Point processes are a common methodology to model sets of events. From earthquakes to social media posts, from the arrival times of neuronal spikes to the timing of crimes, from stock prices to disease spreading -- these phenomena can be reduced to the occurrences of events concentrated in points. Often, these events happen one after the other defining a time--series.
Models of point processes can be used to deepen our understanding of such events and for classification and prediction. Such models include an underlying random process that generates the events. This work uses Bayesian methodology to infer the underlying generative process from observed data. Our contribution is twofold -- we develop new models and new inference methods for these processes.
We propose a model that extends the family of point processes where the occurrence of an event depends on the previous events. This family is known as Hawkes processes. Whereas in most existing models of such processes, past events are assumed to have only an excitatory effect on future events, we focus on the newly developed nonlinear Hawkes process, where past events could have excitatory and inhibitory effects. After defining the model, we present its inference method and apply it to data from different fields, among others, to neuronal activity.

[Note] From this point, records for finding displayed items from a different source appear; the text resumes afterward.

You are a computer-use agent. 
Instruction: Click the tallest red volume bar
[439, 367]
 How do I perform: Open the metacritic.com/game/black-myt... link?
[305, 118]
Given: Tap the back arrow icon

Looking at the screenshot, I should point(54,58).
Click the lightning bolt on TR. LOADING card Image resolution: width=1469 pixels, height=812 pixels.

The second model described in the thesis concerns a specific instance of point processes --- the decision process underlying human gaze control. This process results in a series of fixated locations in an image. We developed a new model to describe this process, motivated by the known Exploration--Exploitation dilemma. Alongside the model, we present a Bayesian inference algorithm to infer the model parameters.
Remaining in the realm of human scene viewing, we identify the lack of best practices for Bayesian inference in this field. We survey four popular algorithms and compare their performances for parameter inference in two scan path models.
The novel models and inference algorithms presented in this dissertation enrich the understanding of point process data and allow us to uncover meaningful insights.